What I have next to do is to clean up the wings with the dremmel and a sanding disk. I won’t put in feathers. The results of that won’t come out good and is unnecessary. I will also use the dremmel to cut in the center of the halos so it will look like a ring rather than a hat.  I will cut a notch on the “back” of the angel to give a flat surface for the wings to set in and glue them in place. 
I have not decided whether to paint them white, or leave them the wood colored. I have not been satisfied with how the white paint looks, nor how the wood color looks. I will have to give it some thought for a while. Maybe some silver paint will make a difference. Will see when the time comes.
I might make three more sets to have my dozen ornaments. It has been easy so far. Now that I have done it, it should be a lot easier to come up with the pieces as I am not designing it as I am going. That should speed the process. 
I do have other ornaments I would like to make. Will see how the upcoming weeks go. I also notice I have blanks for other ornaments I have done in the past years and never finished. 

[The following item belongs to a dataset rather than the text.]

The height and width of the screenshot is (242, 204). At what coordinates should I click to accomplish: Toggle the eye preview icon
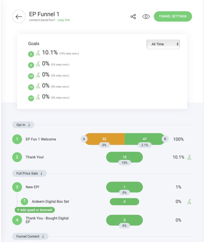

I have loads of projects to work on and even more wood available for future projects. The wood turning club meeting is this week. I am not totally sure I will be able to make it. 

I will see what happens next weekend.
2774


starting with the stick and beginning the first cone


First angel done

third Angle done. 

all four angels done, ready to be cut off.

the four angels. top are two wings stood on end (before the wind could blow them over) to show how I created the angle in them. the ones to the side show wings face down.
On the bottom are my first two attempts at creating wings, not cut into individual wings. They got tossed.